### To do
Below is a block of records. Copy every line in it that contains the word "computer".

### Record excerpts
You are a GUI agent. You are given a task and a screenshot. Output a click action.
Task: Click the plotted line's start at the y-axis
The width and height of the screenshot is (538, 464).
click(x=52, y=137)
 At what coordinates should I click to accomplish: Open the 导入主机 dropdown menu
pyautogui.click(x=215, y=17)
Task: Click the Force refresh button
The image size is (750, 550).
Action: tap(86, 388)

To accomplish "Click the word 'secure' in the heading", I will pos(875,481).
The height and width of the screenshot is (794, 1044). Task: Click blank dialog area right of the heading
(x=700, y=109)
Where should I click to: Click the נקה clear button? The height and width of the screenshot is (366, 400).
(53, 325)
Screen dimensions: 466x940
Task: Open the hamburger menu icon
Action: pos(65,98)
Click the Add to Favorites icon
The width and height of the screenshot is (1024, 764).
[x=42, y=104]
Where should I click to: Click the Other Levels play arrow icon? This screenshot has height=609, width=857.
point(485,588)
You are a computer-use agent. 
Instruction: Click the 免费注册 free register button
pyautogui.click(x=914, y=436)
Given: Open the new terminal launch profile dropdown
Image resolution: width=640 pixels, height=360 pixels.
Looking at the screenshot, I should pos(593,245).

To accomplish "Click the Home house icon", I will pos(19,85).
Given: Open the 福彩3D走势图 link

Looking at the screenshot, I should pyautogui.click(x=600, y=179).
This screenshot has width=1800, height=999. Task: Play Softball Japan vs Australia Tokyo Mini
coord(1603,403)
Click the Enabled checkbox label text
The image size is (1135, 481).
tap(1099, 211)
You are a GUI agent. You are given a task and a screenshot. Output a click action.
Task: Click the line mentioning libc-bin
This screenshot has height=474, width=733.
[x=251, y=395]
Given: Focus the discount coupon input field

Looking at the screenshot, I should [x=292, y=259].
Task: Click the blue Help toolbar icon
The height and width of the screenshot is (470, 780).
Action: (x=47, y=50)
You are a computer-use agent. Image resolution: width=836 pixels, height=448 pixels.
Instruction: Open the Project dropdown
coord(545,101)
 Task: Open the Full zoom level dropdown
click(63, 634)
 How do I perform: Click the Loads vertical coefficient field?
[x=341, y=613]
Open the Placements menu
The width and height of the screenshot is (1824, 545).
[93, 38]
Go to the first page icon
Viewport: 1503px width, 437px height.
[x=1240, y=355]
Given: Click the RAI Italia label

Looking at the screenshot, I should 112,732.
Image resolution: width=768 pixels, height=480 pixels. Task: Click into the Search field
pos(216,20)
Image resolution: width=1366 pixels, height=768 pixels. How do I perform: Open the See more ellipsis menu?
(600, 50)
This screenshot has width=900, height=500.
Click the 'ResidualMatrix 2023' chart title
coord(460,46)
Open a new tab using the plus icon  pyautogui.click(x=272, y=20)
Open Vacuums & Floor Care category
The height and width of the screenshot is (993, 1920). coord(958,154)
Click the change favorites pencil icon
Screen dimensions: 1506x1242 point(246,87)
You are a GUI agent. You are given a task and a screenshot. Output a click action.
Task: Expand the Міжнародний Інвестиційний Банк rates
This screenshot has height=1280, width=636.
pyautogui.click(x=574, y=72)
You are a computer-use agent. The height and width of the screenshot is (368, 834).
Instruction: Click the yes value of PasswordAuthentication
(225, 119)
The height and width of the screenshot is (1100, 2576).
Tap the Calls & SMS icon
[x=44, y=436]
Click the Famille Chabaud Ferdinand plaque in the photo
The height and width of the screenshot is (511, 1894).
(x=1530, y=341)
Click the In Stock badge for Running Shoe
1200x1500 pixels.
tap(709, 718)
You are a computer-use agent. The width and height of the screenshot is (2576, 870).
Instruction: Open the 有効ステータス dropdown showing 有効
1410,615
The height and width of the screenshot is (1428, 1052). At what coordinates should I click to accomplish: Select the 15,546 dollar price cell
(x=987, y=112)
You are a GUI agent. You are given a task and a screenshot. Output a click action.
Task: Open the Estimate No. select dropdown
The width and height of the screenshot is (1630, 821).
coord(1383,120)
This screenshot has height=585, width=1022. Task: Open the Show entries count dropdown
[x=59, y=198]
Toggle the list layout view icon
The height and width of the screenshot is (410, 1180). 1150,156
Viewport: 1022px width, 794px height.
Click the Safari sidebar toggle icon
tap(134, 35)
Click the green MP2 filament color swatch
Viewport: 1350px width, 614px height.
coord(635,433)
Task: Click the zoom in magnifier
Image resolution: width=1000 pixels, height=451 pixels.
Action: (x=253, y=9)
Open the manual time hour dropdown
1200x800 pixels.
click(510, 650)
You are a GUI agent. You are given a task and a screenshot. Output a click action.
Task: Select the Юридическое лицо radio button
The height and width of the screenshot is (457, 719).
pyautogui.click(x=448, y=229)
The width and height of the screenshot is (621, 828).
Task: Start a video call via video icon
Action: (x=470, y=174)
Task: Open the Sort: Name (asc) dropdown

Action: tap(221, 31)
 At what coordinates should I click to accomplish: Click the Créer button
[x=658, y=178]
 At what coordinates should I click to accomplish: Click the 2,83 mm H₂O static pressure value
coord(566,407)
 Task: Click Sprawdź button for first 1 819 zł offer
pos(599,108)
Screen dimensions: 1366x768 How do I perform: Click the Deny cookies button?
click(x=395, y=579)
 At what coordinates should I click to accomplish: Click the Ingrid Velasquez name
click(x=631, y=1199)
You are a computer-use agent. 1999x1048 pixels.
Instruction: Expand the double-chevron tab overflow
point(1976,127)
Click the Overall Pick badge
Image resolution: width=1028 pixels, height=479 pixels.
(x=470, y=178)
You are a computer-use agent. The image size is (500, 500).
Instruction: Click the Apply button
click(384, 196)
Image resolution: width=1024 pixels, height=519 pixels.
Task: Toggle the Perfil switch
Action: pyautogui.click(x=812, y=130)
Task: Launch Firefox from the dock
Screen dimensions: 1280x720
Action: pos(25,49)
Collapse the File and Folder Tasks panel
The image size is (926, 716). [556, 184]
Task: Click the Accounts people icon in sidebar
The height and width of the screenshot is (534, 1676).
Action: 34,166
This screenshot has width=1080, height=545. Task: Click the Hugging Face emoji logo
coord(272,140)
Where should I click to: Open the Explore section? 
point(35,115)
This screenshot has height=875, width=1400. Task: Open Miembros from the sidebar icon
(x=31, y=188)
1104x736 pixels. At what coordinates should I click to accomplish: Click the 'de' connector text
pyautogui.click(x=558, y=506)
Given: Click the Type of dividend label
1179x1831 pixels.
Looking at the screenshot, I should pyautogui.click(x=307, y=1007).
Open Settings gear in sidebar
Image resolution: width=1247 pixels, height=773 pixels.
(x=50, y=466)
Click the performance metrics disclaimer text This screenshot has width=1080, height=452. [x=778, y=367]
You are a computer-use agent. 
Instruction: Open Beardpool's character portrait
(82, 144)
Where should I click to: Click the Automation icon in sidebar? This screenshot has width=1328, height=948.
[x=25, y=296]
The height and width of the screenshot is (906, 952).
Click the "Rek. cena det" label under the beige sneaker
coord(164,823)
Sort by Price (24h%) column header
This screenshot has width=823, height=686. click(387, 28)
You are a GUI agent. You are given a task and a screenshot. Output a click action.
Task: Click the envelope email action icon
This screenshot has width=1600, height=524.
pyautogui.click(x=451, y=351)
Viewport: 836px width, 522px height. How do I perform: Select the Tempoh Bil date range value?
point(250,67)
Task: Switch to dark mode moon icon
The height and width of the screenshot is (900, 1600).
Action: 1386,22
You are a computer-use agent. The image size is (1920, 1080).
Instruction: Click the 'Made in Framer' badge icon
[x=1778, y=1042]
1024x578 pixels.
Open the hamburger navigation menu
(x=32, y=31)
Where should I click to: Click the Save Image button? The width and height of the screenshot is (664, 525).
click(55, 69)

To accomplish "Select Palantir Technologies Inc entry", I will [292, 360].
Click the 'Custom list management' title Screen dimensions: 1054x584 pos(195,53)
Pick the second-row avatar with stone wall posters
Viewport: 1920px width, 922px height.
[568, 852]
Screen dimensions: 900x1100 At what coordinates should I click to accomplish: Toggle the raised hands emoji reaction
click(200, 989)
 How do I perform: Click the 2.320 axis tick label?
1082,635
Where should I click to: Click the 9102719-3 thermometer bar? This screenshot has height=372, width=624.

### Answer box
You are a computer-use agent. 
You are a computer-use agent. Image resolution: width=836 pixels, height=448 pixels.
You are a computer-use agent. The height and width of the screenshot is (368, 834).
You are a computer-use agent. The width and height of the screenshot is (2576, 870).
You are a computer-use agent. 1999x1048 pixels.
You are a computer-use agent. The image size is (500, 500).
You are a computer-use agent. 
You are a computer-use agent. The image size is (1920, 1080).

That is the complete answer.